## PAGE EXTRACT

BEGIN

Weekend Herald

Families ‘pay price’ for latest blanket ban

- Belinda Feek

The Government’s blanket ban on compassion­ate exemptions is an illconside­red and automated response that is seeing grieving families “paying the ultimate price”, Oliver Christians­en says.

Over the past two months, Christians­en knows all too well the impact of the Government’s decisions which saw him take director general of health Ashley Bloomfield and the Ministry of Health all the way to the High Court to get a decision overturned so that he could see his dying father.

He arrived in New Zealand from the United Kingdom on April 23, before applying for an exemption from managed isolation — based on compassion­ate grounds — so he could see his father for the last time.

The Ministry of Health, after first mistaking what was being asked for, repeatedly declined the applicatio­n.

After winning his case at the Auckland High Court it sparked a review of applicatio­ns like his, with many winning.

Christians­en is now back in the United Kingdom but has been following the “shambles” that has unravelled in New Zealand over the past week after two women were allowed to travel from Auckland to Wellington without being tested for Covid-19.

The women later tested positive, with Bloomfield revealing there were more than 300 close contacts of the women, including two who the pair “kissed and cuddled” after getting lost on the Auckland motorway.

After the bungle, Prime Minister Jacinda Ardern said she was putting a blanket ban on approving any compassion­ate exemptions for Kiwis returning home to see dying relatives.

Christians­en said it wasn’t fair and that grieving families shouldn’t be the ones having to pay “the ultimate price for the Government’s inability to follow its own procedures even at the most agonising time”.

“You only get one chance to farewell a loved one and to have that taken away is obviously going to have lasting effects and it will never be forgotten.”

END

## WORK ORDER 1
For the article on the blanket ban, state whether each statement agrees with it, answering yes or no and quoting the exact words that decide it: (a) Christiansen came to New Zealand from the United Kingdom on April 23. (b) The two women who went from Auckland to Wellington tested negative. (c) Christiansen is still in New Zealand.
## WORK ORDER 2
Rewrite the part of the article on the blanket ban that opens with the words containing "The Government’s blanket" and closes with "the last time.", swapping "High Court" for "Supreme Court".
The listing that follows is separate material, unrelated to the article.

## RECORDED DATA

BEGIN

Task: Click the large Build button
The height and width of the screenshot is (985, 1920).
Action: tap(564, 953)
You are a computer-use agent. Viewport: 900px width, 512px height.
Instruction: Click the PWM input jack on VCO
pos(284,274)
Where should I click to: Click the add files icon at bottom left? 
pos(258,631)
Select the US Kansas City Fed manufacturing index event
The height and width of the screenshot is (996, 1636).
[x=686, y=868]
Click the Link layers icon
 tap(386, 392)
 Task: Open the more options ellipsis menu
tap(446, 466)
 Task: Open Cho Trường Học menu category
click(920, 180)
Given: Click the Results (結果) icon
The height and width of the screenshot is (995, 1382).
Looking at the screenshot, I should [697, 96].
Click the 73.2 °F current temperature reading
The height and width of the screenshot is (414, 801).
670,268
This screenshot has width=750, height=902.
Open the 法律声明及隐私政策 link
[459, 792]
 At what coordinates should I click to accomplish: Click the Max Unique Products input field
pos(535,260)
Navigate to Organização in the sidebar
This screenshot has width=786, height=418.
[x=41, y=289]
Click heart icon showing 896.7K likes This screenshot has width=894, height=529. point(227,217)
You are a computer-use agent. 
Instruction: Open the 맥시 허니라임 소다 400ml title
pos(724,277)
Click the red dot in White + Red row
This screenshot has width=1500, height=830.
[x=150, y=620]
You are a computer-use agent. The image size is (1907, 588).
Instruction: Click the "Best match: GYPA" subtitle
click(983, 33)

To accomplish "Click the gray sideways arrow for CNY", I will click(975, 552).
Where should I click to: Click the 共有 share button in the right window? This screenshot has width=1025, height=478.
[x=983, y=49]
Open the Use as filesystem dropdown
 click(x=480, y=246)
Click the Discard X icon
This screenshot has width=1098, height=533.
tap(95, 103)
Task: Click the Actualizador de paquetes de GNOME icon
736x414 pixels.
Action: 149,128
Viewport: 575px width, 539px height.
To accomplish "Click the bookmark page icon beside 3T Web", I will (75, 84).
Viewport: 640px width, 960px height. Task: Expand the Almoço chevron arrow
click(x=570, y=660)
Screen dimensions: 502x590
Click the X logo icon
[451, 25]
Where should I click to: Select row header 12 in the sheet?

END

## TASK RESPONSE 1
(a) Yes: "He arrived in New Zealand from the United Kingdom on April 23"
(b) No: "The women later tested positive"
(c) No: "is now back in the United Kingdom"

## TASK RESPONSE 2
The Government’s blanket ban on compassion­ate exemptions is an illconside­red and automated response that is seeing grieving families “paying the ultimate price”, Oliver Christians­en says.

Over the past two months, Christians­en knows all too well the impact of the Government’s decisions which saw him take director general of health Ashley Bloomfield and the Ministry of Health all the way to the Supreme Court to get a decision overturned so that he could see his dying father.

He arrived in New Zealand from the United Kingdom on April 23, before applying for an exemption from managed isolation — based on compassion­ate grounds — so he could see his father for the last time.